■ **Records supplied**:
···

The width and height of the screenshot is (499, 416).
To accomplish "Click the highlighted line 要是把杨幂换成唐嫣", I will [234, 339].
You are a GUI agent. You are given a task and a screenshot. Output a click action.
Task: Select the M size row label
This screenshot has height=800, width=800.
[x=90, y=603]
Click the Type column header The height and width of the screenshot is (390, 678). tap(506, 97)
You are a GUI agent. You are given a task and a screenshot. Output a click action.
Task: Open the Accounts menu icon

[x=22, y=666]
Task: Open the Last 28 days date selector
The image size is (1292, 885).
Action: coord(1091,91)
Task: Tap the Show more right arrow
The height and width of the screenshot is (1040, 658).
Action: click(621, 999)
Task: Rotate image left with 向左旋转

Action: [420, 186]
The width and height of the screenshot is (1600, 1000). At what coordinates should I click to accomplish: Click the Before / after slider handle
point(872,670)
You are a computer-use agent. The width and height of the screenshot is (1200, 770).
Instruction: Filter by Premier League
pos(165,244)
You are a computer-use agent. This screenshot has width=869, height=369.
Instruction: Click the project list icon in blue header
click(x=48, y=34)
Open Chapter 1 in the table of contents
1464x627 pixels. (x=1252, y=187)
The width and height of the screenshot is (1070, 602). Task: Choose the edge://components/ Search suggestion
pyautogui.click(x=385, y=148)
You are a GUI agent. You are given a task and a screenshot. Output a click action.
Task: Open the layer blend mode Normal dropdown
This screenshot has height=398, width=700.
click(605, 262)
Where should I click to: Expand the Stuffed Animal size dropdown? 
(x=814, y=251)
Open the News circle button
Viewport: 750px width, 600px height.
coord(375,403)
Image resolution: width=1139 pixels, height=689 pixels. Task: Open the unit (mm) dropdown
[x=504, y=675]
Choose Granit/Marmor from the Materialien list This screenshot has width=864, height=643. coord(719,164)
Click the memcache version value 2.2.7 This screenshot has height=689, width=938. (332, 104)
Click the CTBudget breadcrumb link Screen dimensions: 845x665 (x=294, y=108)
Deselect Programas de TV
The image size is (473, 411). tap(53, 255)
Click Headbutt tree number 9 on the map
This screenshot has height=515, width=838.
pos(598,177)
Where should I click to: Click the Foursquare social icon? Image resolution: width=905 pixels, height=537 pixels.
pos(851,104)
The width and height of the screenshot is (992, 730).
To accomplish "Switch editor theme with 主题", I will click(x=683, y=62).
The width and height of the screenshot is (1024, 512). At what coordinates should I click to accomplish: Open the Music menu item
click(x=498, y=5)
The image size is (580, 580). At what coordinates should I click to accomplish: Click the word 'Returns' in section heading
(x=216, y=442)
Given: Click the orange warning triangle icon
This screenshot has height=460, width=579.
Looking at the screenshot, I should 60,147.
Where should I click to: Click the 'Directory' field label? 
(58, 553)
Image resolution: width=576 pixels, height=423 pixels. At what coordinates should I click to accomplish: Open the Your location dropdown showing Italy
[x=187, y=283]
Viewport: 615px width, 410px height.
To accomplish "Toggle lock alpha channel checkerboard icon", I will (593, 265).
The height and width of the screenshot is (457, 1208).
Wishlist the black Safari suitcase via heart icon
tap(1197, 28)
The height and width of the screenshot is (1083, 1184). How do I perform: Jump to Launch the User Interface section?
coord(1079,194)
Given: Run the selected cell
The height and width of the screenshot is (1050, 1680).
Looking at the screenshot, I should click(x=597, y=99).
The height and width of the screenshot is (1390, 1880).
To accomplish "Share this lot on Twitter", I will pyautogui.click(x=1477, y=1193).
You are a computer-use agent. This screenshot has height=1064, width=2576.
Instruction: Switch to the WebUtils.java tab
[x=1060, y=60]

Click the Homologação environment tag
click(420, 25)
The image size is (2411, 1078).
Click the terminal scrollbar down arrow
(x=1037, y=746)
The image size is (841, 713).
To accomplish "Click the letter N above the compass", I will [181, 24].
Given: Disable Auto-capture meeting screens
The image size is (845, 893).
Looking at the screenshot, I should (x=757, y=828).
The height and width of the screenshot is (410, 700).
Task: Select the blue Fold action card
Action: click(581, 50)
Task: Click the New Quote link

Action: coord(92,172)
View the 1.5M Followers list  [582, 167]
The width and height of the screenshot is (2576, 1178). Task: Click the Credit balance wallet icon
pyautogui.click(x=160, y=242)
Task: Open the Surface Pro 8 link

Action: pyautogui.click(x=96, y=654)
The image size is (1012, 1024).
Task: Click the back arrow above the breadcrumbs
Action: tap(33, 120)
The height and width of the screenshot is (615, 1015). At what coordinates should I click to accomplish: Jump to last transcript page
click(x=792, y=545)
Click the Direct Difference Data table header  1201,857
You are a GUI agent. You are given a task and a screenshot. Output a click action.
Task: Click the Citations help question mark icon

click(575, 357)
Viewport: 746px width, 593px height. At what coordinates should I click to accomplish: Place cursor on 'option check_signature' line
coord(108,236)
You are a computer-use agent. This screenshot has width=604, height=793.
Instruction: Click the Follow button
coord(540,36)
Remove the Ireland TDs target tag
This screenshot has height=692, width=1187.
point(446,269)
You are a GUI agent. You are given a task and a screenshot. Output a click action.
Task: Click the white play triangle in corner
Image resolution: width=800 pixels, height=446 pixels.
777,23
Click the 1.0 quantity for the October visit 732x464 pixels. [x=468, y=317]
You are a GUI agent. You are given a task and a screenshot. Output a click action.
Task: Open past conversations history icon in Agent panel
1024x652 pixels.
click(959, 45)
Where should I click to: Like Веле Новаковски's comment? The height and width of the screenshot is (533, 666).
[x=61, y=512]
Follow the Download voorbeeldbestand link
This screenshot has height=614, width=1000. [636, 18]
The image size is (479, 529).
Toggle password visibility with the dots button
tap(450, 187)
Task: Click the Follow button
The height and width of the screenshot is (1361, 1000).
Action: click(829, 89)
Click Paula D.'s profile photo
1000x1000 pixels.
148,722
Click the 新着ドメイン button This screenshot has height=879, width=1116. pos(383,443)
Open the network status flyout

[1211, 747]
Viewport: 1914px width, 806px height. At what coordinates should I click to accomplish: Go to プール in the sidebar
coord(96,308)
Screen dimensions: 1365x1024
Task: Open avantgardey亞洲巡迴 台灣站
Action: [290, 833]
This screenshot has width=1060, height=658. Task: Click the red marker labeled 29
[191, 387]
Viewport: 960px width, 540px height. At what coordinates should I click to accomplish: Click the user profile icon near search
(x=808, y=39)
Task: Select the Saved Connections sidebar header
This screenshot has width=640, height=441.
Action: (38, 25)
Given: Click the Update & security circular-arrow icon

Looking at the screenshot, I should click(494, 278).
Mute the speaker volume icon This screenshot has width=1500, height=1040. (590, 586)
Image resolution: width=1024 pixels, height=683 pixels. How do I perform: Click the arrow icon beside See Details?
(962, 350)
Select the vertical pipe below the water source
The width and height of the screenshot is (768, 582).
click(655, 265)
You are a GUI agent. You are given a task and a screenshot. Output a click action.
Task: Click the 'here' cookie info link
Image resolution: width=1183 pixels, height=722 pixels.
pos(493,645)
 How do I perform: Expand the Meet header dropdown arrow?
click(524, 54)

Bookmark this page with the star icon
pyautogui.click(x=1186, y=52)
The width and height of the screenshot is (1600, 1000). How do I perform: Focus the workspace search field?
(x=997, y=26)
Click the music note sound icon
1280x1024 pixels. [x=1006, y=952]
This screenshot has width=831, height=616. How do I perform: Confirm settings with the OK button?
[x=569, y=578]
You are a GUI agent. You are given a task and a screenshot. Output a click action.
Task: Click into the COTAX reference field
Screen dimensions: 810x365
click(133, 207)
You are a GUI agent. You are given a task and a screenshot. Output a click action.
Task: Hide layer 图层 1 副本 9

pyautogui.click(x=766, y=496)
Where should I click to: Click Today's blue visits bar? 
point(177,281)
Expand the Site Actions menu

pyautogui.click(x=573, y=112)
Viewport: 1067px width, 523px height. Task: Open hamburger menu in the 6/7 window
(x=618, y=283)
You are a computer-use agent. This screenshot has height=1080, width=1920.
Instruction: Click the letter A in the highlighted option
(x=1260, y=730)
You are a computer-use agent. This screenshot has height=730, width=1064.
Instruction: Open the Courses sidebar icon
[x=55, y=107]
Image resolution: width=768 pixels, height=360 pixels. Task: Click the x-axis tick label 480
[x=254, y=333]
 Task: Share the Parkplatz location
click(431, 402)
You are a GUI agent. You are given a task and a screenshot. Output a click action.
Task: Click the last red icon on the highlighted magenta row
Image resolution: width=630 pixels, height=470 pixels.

···

Please copy each line of the records above in which the word "triangle" can be found.

■ **Written response**:
Given: Click the orange warning triangle icon
Task: Click the white play triangle in corner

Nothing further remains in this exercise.